++++ Provided data
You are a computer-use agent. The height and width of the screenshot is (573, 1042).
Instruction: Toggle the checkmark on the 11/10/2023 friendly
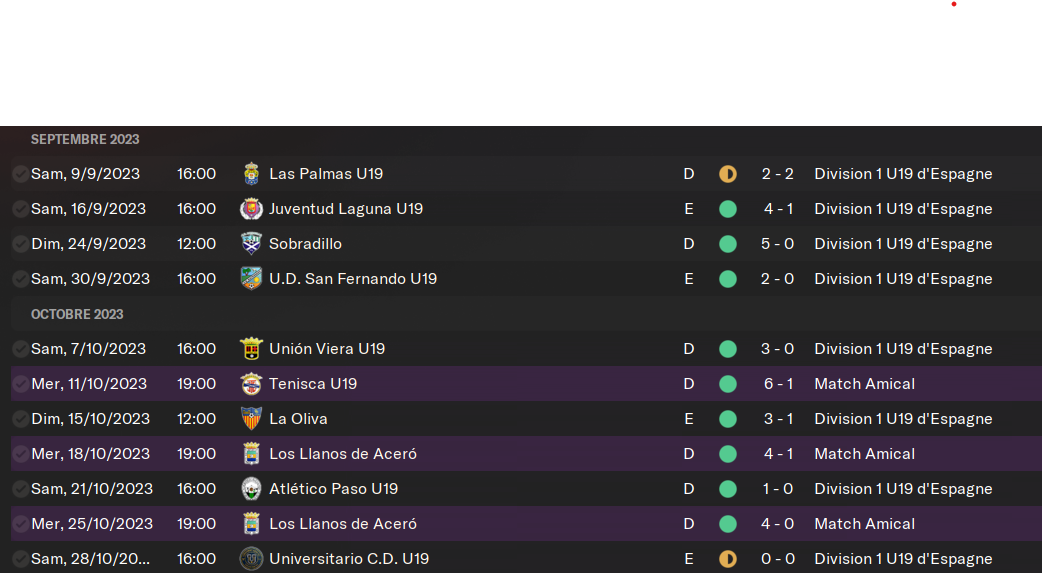pyautogui.click(x=21, y=384)
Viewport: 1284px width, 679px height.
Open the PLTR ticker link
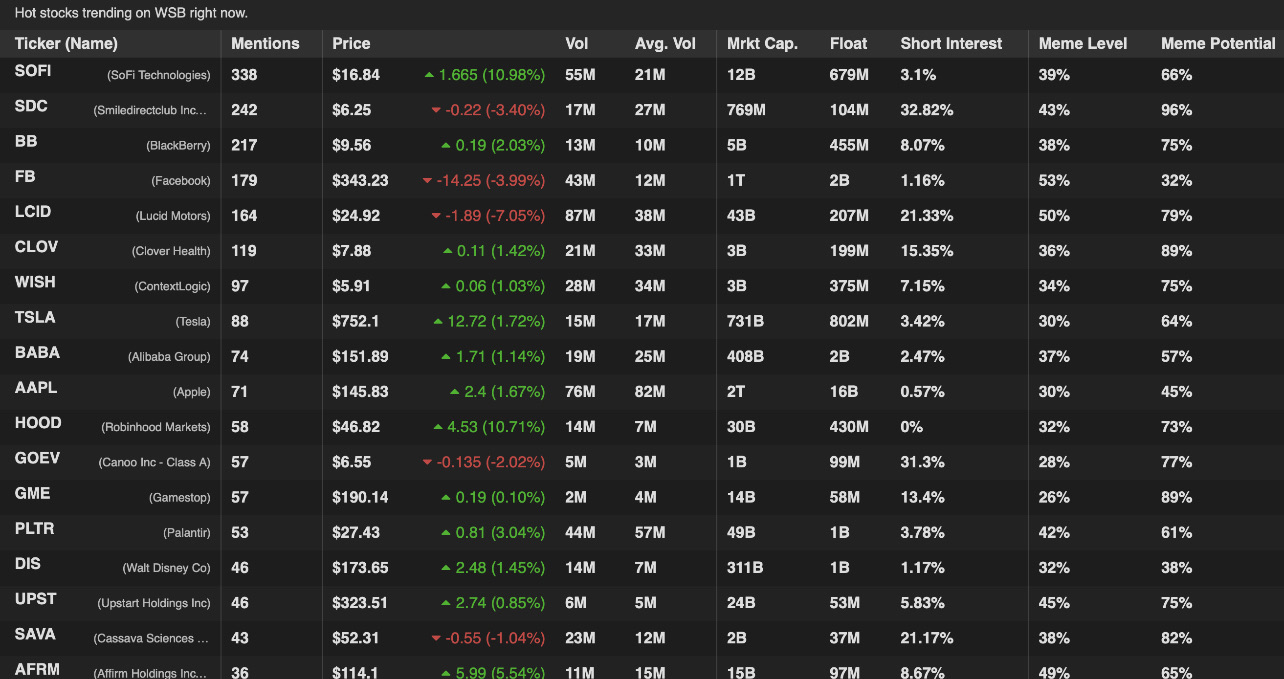pos(34,529)
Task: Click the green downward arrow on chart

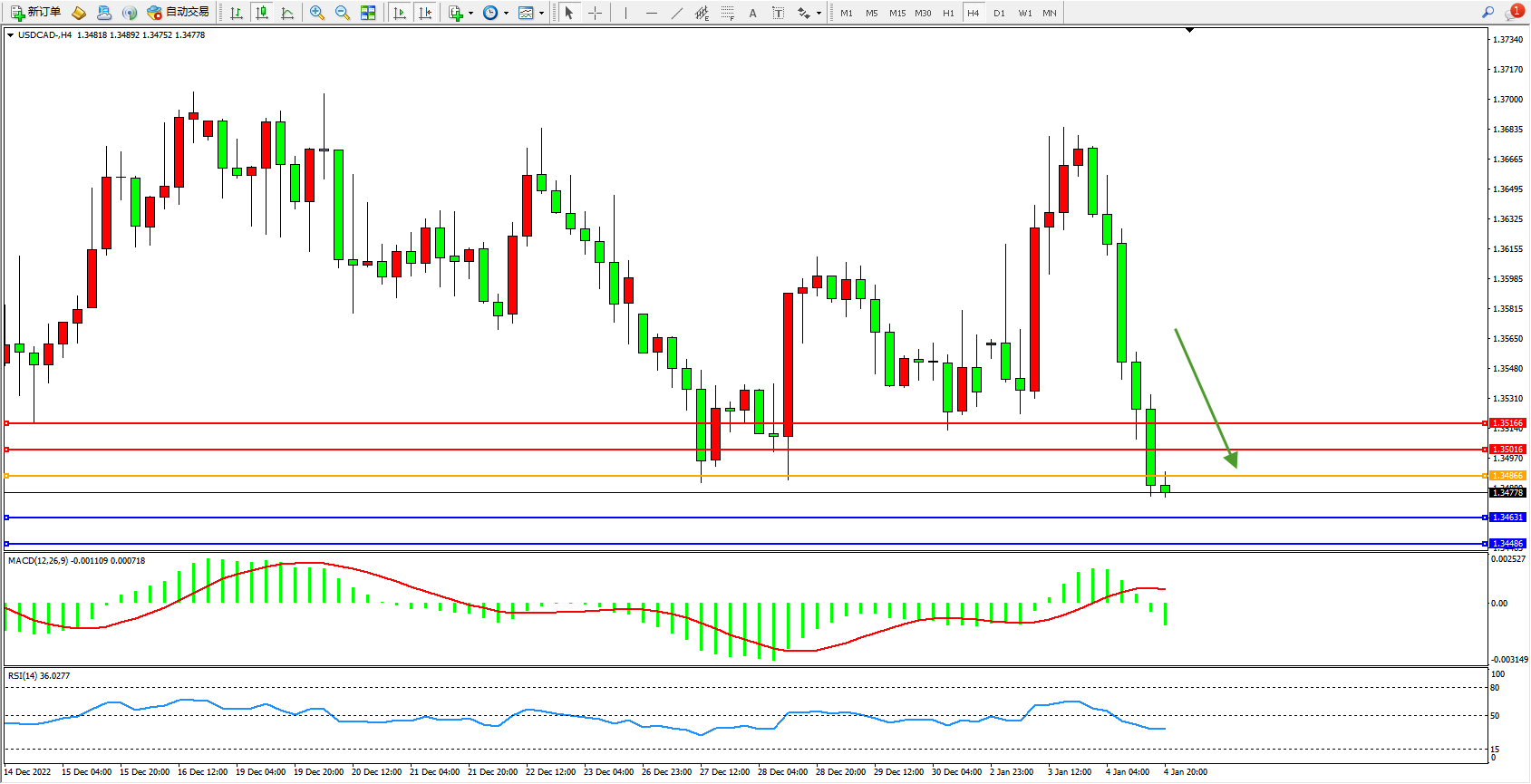Action: coord(1206,398)
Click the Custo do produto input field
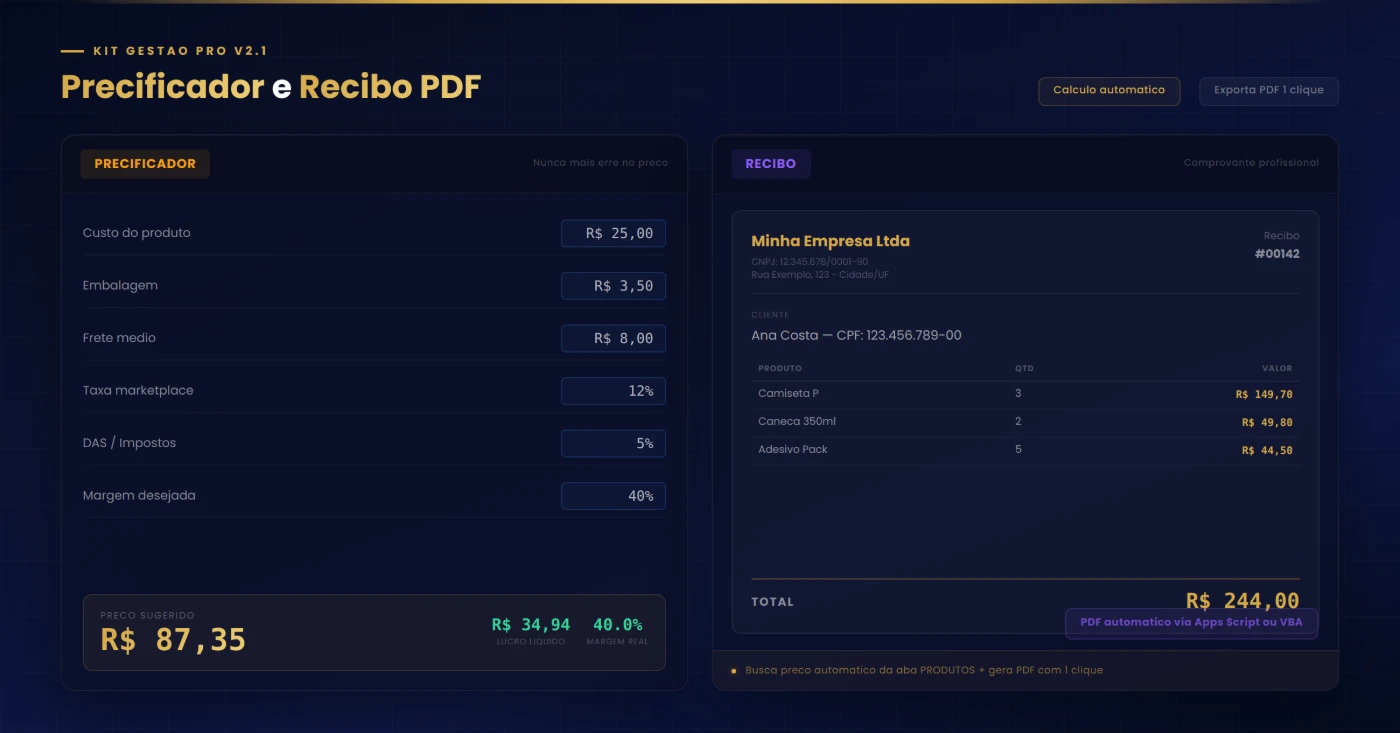Viewport: 1400px width, 733px height. (613, 233)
++++++++
▸ To do: Copy the records word for word, starting with the line that contains "Task: Click the green downward arrow on chart" and continuing through the end of the records, with both ends included. Omit the pictures.

▸ In response:
Task: Click the green downward arrow on chart

Action: coord(1206,398)
Click the Custo do produto input field
Viewport: 1400px width, 733px height. (613, 233)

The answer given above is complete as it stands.